Yes! I love asking a question that you haven't answered time and again!
4. What is your favorite part of the writing process? (*I've asked this question of several other authors. For their answers, click here.)
My favorite part is getting the book sent to me in the mail, but I also love the moments where you have a creative rush and things come together while you write. In those moments the characters say and do things that were even better than you had planned. It's like being part of a magic that is bigger than you.

5. If you had to pick any other job in the publishing industry (besides author), which would you pick and why?
I'd like to be an editor.
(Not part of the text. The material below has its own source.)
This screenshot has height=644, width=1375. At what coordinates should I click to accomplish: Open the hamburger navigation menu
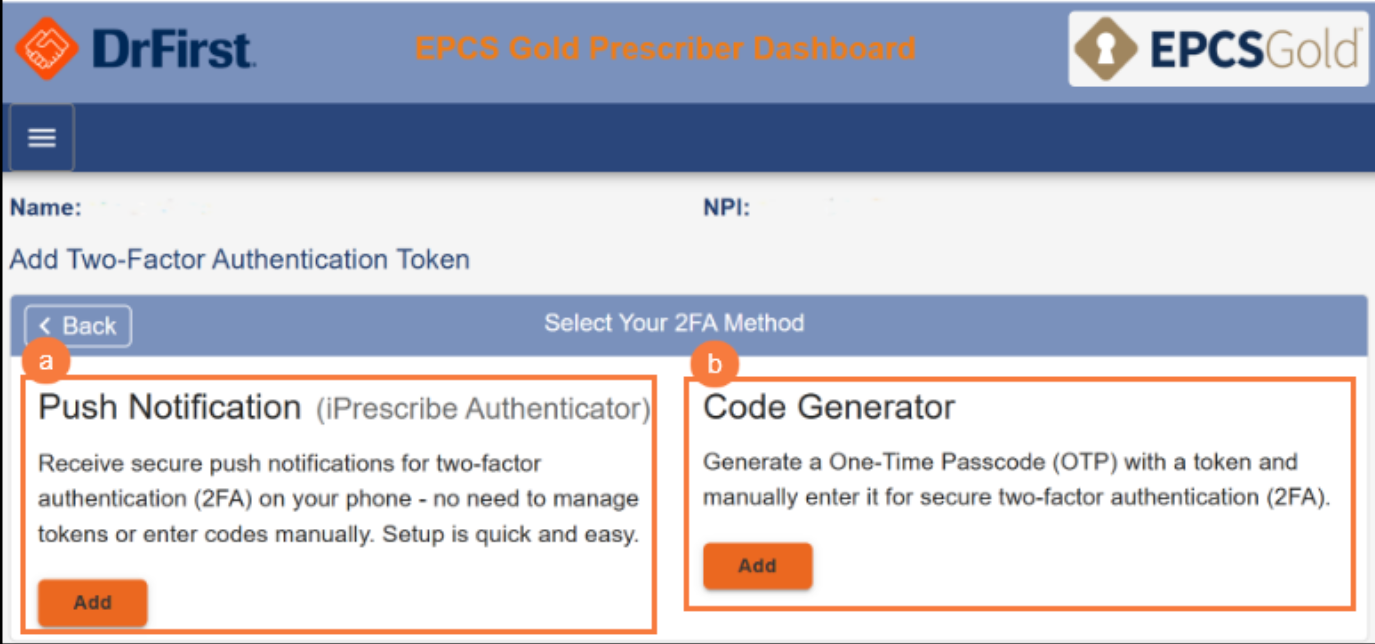coord(42,137)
I'm not a hypercritical person about anything in the world except for books, and I admit--with a little embarrassment--that when I read books I analyze their faults and even have the desire to email other authors and say things like, "Your tag lines would read a lot better if you didn't use so many adverbs in them." I don't actually do that, by the way, as I doubt other authors would take kindly to that sort of advice, but when you're an editor it's your job to say those sorts of things to authors.
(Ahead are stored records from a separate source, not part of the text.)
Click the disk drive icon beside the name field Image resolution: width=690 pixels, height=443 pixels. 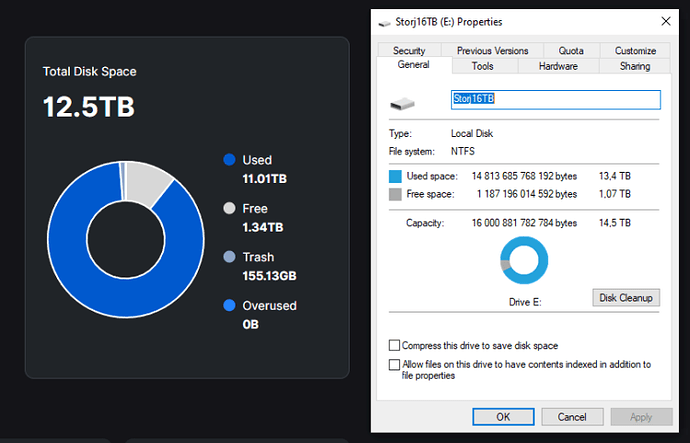402,101
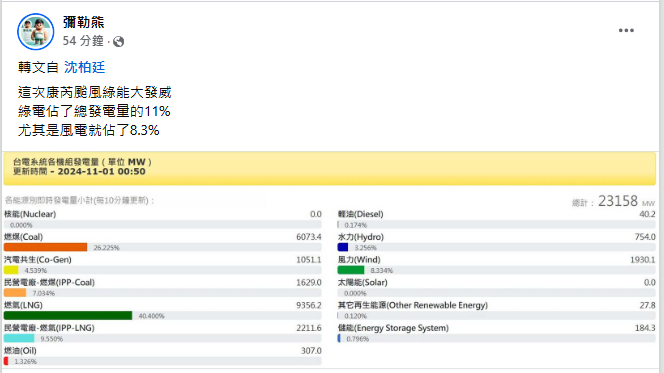
Task: Click the public globe privacy icon
Action: coord(119,41)
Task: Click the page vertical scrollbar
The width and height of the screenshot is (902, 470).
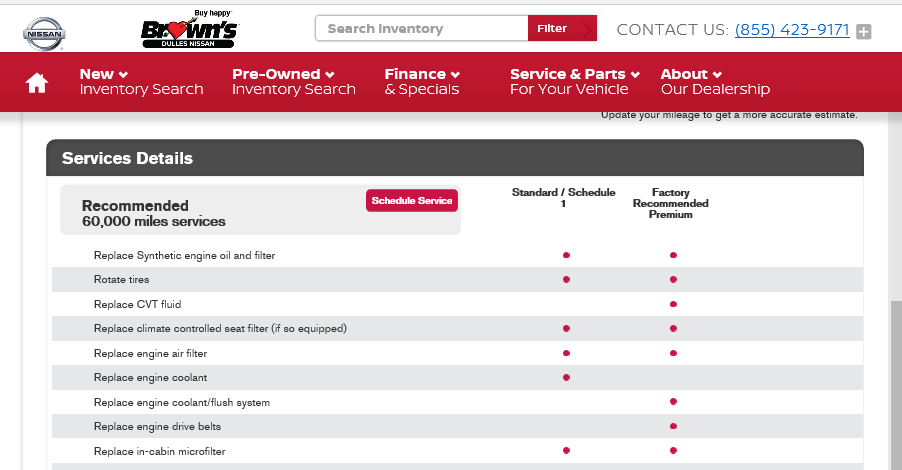Action: pos(896,385)
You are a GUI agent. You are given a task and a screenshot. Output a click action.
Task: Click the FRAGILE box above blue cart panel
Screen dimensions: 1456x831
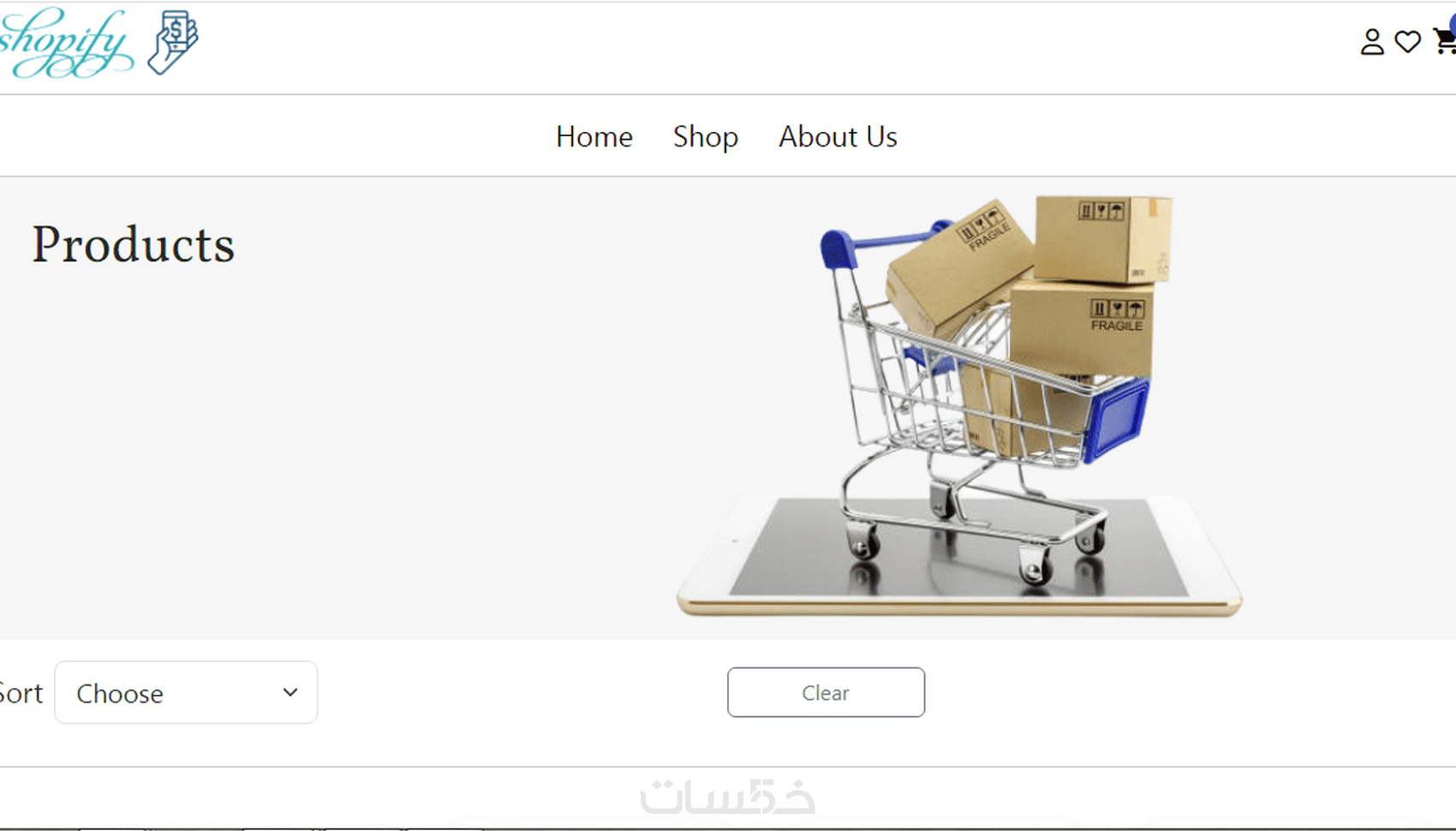1081,330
Me too! Editing would be tons of fun. Though the other day I was thinking being a publicist would be cool. Ashley, my fellow blogger, actually is an editor.
6. I remember hearing you say that you lifted actual text messages that your daughter had received (with her permission) for use in one of your books -- which book was that again?
It's a Mall World After All. In the scene where Brianna confronts Bryant--those were the actual things my daughter and her ex-boyfriend said to each other. See, it so pays to have a teenager when you're a writer.
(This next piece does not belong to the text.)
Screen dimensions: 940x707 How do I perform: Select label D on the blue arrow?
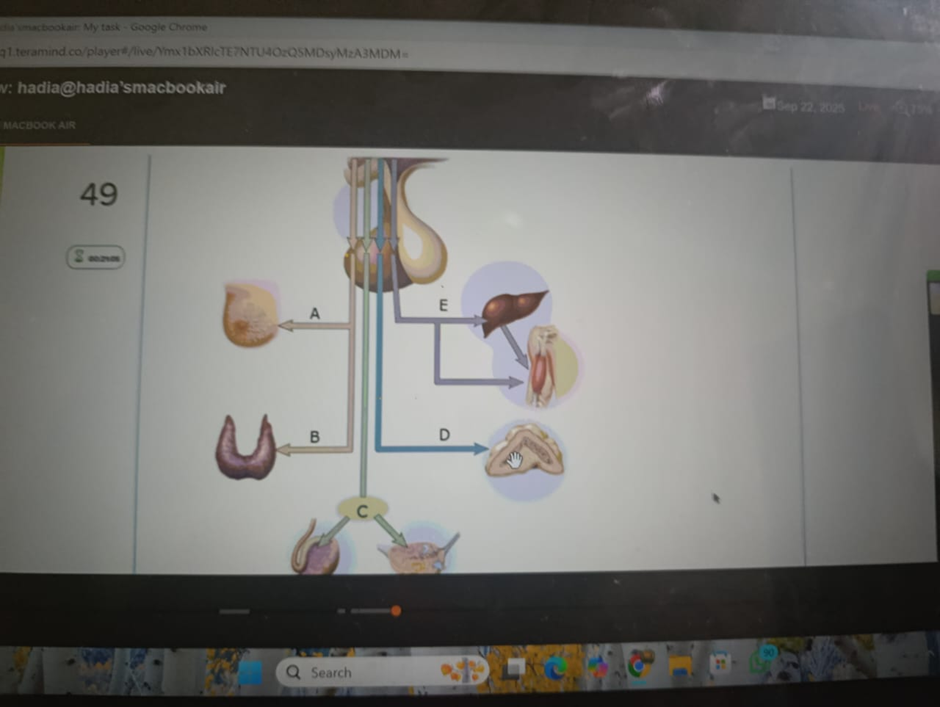click(444, 435)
Awesome. That'll be the next one of yours that I read, definitely. Unless I find My Fair Godmother first because that one sounds really fun too.
7. What question have you not been asked in an interview, but think you should be asked (both question and answer, if you like)?

No one has ever asked me if all the hassle you go through to write, get an agent, get an editor, and go through the publishing process is worth it. Which I guess just goes to show you that aspiring authors are an optimistic bunch. Everyone is sure it will be worth it. Sometimes I wonder if the conference attendees at the writing workshops really knew what they were trying to get themselves into, if they wouldn't all throw down their manuscripts and seek another profession.
But for me, it has been worth it. It hasn't been as glamorous, lucrative, supportive, or as gratifying as I thought it would be back when I was a conference attendee, but it's been worth it.

Last but not least, let's have a mad-lib of the biography you can find on Janette's blog:

Janette is purple. Don't ask how purple, because it isn't polite. Let’s just say she's purpler than she’d like to be and leave it at that. Janette gives in Chandler, Arizona with her husband, 17 children and enough cows to classify her as "an eccentric cat lady." She did not do this on purpose. (The cows, that is; she had the children on purpose.) Every single one of the felines showed up on its shoe and refuses to leave. Not even the family's cold little Westie dog can drive them off. Since Janette has 17 children and deadlines to write books, she doesn't have much bread left over for donuts. But since this is the internet and you can’t actually check up to see if anything on this site is true, let's just say she enjoys staring, scuba diving, horse back running and long talks with Stephen King. (Well, I never said he answers back.)

Well, that should do it! We here at Everead love your books (well, all those that we've read so far -- you've got 14 and one on the way for Pete's Sake) and are excited for Just One Wish!

1 comment:

  1. That picture doesn't prove anything! Anyone could have taken it!